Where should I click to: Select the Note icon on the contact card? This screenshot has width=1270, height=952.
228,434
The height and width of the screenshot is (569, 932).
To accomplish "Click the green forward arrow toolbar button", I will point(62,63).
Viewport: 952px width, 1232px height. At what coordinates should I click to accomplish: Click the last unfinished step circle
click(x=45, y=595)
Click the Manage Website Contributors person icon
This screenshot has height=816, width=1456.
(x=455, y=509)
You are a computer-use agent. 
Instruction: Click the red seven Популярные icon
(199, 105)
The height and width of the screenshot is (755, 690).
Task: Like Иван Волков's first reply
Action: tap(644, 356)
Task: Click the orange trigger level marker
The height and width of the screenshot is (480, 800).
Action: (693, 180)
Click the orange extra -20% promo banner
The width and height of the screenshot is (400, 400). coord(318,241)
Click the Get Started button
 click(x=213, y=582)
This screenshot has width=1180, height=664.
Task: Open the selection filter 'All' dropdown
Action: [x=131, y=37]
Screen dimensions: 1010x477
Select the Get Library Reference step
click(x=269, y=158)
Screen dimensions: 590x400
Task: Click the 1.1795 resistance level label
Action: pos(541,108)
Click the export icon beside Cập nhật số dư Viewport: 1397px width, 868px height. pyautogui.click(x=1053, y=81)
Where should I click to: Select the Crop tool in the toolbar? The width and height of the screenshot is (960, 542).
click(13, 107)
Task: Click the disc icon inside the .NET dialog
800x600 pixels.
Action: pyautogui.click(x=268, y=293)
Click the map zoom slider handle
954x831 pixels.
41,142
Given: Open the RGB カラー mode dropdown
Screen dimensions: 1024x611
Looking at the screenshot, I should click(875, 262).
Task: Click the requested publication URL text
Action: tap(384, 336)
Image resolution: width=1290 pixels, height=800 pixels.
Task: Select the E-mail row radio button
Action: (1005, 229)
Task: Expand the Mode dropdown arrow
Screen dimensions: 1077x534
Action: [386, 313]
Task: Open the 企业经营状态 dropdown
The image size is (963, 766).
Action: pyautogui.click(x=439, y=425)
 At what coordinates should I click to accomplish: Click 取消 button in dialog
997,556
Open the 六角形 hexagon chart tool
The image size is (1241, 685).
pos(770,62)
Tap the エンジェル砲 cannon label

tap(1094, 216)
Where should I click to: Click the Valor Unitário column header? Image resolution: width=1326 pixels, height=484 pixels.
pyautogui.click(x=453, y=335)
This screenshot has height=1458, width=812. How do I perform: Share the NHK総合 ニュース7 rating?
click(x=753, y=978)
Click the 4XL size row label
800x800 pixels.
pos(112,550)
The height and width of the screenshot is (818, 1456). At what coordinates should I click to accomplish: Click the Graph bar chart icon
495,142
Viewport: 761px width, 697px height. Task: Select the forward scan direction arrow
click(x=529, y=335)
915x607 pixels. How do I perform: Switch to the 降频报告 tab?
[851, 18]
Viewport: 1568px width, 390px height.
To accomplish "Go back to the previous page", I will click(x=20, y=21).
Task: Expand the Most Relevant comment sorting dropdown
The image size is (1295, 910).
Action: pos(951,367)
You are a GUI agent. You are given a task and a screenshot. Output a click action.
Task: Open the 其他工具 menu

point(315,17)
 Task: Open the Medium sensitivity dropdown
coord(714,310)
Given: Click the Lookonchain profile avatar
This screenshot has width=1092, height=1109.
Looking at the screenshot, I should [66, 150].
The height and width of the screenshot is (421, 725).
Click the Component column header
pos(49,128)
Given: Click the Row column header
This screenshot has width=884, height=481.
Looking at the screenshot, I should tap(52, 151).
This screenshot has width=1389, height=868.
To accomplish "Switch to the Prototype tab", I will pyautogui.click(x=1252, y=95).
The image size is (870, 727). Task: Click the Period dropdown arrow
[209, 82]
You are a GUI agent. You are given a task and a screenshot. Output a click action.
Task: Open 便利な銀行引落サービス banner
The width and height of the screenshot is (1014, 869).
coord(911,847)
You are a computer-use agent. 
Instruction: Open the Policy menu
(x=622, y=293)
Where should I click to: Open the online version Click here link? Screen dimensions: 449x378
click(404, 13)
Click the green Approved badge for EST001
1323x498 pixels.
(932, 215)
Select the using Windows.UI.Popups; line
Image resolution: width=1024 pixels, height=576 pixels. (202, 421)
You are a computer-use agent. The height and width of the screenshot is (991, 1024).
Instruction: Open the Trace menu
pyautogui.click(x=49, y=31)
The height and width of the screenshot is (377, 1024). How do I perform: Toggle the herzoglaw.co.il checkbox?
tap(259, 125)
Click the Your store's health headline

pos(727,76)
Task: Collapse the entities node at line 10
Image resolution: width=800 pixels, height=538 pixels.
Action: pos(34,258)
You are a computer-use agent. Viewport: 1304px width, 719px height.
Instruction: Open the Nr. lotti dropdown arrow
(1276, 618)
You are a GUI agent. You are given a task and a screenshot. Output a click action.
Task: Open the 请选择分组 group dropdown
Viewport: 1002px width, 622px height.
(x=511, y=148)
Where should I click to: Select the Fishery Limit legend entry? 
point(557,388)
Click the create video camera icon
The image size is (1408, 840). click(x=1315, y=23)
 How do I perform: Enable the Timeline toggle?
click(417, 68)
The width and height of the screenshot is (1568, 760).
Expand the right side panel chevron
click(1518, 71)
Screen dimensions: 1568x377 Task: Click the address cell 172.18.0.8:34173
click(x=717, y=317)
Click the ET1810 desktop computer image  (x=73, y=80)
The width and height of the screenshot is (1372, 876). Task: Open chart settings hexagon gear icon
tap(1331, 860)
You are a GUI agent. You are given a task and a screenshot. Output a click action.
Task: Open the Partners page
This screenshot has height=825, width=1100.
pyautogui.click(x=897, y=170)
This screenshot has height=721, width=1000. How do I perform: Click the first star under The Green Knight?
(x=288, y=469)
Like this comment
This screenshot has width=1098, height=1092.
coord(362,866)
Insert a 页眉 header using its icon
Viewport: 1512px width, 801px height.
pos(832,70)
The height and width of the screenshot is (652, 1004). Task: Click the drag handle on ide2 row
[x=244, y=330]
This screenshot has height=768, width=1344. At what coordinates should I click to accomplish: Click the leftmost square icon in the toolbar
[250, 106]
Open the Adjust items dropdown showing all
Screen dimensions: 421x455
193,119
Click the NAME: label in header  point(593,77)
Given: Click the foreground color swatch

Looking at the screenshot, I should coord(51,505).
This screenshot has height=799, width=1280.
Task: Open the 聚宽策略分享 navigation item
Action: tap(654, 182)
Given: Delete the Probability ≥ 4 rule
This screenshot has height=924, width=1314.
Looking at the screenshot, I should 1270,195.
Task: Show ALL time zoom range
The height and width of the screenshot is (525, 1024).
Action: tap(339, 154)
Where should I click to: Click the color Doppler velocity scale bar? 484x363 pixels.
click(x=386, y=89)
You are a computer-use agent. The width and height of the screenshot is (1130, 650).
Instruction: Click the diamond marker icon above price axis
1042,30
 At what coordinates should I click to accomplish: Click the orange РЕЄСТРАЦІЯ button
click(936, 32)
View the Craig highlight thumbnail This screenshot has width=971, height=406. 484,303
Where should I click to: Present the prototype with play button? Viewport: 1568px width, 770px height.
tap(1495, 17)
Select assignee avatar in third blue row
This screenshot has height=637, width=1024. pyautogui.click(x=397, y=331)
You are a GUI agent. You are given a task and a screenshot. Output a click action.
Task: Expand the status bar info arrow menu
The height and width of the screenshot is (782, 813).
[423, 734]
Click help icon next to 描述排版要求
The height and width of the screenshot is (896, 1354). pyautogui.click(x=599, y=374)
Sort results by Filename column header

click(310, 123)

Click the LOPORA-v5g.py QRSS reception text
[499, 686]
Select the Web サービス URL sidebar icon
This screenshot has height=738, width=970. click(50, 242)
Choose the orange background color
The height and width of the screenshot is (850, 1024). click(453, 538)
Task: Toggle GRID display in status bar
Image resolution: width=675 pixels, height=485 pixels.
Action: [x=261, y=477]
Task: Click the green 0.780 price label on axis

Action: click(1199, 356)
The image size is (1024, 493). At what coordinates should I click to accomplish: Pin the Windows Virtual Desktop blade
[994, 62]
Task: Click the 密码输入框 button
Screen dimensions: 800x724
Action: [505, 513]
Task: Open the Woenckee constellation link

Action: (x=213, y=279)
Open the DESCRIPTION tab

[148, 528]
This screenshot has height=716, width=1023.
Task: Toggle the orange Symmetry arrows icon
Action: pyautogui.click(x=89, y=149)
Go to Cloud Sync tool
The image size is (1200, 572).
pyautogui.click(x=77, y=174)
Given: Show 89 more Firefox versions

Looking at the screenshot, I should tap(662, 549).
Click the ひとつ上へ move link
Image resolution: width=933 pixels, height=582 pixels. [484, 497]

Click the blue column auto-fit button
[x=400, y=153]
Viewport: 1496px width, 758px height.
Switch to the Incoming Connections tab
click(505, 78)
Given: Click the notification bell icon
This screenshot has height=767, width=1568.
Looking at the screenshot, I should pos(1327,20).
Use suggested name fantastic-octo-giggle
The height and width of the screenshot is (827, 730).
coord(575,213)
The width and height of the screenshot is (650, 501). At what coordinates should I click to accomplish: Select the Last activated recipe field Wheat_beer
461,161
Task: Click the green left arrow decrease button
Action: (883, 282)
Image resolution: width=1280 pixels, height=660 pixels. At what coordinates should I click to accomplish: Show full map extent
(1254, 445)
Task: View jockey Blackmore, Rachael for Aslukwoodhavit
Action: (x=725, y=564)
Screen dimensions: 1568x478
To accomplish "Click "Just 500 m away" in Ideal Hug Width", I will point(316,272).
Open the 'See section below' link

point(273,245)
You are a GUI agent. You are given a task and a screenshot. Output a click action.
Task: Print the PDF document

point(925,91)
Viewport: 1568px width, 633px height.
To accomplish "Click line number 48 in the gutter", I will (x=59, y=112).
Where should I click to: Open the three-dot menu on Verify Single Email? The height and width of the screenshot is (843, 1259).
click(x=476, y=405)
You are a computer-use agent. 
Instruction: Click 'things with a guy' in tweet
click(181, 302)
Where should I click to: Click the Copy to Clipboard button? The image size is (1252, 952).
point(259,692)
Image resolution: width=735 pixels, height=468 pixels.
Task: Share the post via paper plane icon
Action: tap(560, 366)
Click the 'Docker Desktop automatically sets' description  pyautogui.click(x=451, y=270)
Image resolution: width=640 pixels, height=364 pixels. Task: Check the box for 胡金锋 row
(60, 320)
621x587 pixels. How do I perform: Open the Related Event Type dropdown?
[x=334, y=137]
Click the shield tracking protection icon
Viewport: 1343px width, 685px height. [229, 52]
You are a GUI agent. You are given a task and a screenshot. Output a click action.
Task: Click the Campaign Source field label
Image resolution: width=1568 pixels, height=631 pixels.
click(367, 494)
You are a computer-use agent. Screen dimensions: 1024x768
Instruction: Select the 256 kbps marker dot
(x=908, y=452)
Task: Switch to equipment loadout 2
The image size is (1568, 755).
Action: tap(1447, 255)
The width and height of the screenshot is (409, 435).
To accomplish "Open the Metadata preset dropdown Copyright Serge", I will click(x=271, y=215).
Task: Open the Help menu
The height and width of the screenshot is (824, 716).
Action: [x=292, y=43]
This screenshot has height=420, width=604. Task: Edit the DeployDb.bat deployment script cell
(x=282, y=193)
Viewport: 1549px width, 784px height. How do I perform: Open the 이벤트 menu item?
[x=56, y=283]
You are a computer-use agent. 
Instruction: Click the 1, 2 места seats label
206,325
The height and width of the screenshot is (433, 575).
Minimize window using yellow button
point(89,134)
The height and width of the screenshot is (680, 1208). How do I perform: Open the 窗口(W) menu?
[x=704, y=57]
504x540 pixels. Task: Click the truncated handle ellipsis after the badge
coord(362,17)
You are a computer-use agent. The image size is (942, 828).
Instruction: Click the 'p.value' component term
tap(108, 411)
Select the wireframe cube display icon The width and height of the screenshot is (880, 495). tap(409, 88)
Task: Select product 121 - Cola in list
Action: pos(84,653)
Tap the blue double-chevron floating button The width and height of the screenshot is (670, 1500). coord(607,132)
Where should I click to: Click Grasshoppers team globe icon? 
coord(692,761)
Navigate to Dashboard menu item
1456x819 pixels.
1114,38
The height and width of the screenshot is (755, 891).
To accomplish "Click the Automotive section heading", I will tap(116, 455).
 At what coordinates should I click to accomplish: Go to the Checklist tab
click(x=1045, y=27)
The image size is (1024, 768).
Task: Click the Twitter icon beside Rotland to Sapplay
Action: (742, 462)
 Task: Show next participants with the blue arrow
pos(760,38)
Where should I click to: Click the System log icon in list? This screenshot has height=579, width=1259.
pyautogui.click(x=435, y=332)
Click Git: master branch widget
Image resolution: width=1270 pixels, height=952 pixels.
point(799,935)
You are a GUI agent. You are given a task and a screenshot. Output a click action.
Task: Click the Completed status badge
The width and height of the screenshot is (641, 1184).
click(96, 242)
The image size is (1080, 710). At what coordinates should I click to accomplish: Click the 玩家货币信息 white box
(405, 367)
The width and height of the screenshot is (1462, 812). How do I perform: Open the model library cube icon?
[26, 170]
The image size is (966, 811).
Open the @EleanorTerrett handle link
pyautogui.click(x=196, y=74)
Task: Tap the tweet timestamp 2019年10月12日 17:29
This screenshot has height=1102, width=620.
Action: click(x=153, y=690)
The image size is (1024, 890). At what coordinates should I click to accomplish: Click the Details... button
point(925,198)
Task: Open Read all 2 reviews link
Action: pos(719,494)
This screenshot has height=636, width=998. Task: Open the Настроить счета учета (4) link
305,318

Action item ▸ Starting from the top of the records and ending at the line that contains "Task: Click the disc", repeat each line exactly and return only those lines.

Written answer ▸
Where should I click to: Select the Note icon on the contact card? This screenshot has width=1270, height=952.
228,434
The height and width of the screenshot is (569, 932).
To accomplish "Click the green forward arrow toolbar button", I will point(62,63).
Viewport: 952px width, 1232px height. At what coordinates should I click to accomplish: Click the last unfinished step circle
click(x=45, y=595)
Click the Manage Website Contributors person icon
This screenshot has height=816, width=1456.
(x=455, y=509)
You are a computer-use agent. 
Instruction: Click the red seven Популярные icon
(199, 105)
The height and width of the screenshot is (755, 690).
Task: Like Иван Волков's first reply
Action: tap(644, 356)
Task: Click the orange trigger level marker
The height and width of the screenshot is (480, 800).
Action: (693, 180)
Click the orange extra -20% promo banner
The width and height of the screenshot is (400, 400). coord(318,241)
Click the Get Started button
 click(x=213, y=582)
This screenshot has width=1180, height=664.
Task: Open the selection filter 'All' dropdown
Action: [x=131, y=37]
Screen dimensions: 1010x477
Select the Get Library Reference step
click(x=269, y=158)
Screen dimensions: 590x400
Task: Click the 1.1795 resistance level label
Action: pos(541,108)
Click the export icon beside Cập nhật số dư Viewport: 1397px width, 868px height. pyautogui.click(x=1053, y=81)
Where should I click to: Select the Crop tool in the toolbar? The width and height of the screenshot is (960, 542).
click(13, 107)
Task: Click the disc icon inside the .NET dialog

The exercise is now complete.